Properties vs. Methods Take Two

In a private e-mail, Brad Abrams ask me to clarify the property vs. method issue in the WinFS API. I put together this hopefully simplified explanation. What follows is essentially a conceptual description, I’m glossing over a lot of details and the attributes shown aren’t exactly the ones we use.

In WinFS we have an item table and a relationship table. The item table has an ItemId column. The relationship table has SourceItemId and TargetItemId columns. At the SQL level, when querying for related items you join through the relationship table.

When mapping items and relationships to objects we end up with something like the classes shown below. This lets use properties in the classes to represent the joins.

public class Relationship

  public ItemId SourceItemId { get; } 
  public ItemId TargetItemId { get; } 

  [Join(“SourceItemId”, “Item.ItemId”)] 
  public Item Source { get; } 

  [Join(“TargetItemId”, “Item.ItemId”)] 
  public Item Target { get; }
}

public class Item


  public ItemId { get; } 

  string DisplayName { get; set; } 

  [Join(“ItemId“, “Relationship.SourceItemId“)] 
  public VirtualRelationshipCollection OutgoingRelationships { get; } 

  [Join(“ItemId“, “Relationship.TargetItemId”)] 
  public VirtualRelationshipCollection IncommingRelationships { get; }

}          

These properties show up in two places: in applications which use them to “navigate” from object to object in memory and in queries that traverse the joins between the underlying tables. Let’s look at the query case. If I want to find all items targeted by a relationship from any item with the display name “foo”, I can use the following code:

foreach( Item item in Item.FindAll( “IncommingRelationships.Source.DisplayName=’foo’” ) ) ...;

What this does is cause us to generate a query against the item table that joins to the relationship table using Item.ItemId = Relationship.TargetItemId and then back to the Item table using Relationship.SourceItemId = Item.ItemId.

Now, it is very common for an item to be related to many other items. Hence we use our VirtualRelationshipCollection type to represent the relationships in the Item class. This type doesn’t load all the relationship objects when the item object is loaded. They are not even loaded when the application accesses the property, as they can be used for Add and Remove operations without loading all relationships into memory. The relationships are loaded only if the application tries to enumerate over the collection.

Similarly, there are scenarios where an application may want work with a relationship object without actually loading the source and/or target item object into memory. The source/target object is loaded only when the Source/Target property is first accessed.

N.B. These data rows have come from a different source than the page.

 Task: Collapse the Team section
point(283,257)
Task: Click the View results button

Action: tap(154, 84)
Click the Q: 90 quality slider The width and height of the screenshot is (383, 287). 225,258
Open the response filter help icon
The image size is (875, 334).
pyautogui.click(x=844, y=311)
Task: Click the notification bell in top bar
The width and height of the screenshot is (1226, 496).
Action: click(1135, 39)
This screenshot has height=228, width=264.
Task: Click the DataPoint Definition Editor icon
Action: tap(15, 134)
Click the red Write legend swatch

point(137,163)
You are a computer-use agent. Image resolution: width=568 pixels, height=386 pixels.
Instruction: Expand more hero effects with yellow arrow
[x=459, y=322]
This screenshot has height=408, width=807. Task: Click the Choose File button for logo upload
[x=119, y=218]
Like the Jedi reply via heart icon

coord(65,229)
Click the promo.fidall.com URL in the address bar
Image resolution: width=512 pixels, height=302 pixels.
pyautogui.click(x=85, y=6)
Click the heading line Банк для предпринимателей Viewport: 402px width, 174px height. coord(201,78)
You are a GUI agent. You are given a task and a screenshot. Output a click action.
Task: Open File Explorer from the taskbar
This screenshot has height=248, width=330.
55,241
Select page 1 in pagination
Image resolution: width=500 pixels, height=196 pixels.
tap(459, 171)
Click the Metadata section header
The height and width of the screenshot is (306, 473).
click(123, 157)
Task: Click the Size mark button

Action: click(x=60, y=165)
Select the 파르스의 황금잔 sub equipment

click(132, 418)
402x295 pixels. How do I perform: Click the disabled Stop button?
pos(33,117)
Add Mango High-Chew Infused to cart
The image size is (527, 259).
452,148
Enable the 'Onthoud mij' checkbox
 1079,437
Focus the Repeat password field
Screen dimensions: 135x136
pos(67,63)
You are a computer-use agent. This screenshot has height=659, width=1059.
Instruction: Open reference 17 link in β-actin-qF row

We could use GetSource and GetTarget methods insted of properties in the Relationship class, but what should we then do in OPath? One of the goals of OPath is to allow queries to exactly mirror the object models. If we use GetSource in the object, the OPath should become “IncommingRelationships.GetSrouce().DisplayName”. The problem is, in general, we cannot let you use the methods on a class in OPath.

The principle we are trying to follow in the WinFS API is: if you see a property in the object browser, you can use that property in your OPath but you can’t use any methods in OPath. We have gone out of our way to make things you can’t use in queries accessible only by calling methods.

So we have conflicting requirements: using properties/methods to convey to the user what can and cannot be accessed efficiently and with minimal chance of failure vs. using properties/methods to convey to the user what they can and cannot use in OPath. Given that the former is the established rule, it should take precedence. However, that leaves us with the problem of trying to identify what can be used in OPath.

Maybe the current situation isn’t so bad. The Source and Target properties in relationship classes are the only ones that are loaded on first access. There are no other properties in all of the WinFS API like this. Similarly, the number of places we used methods instead of properties because a value cannot be used in OPath is also limited.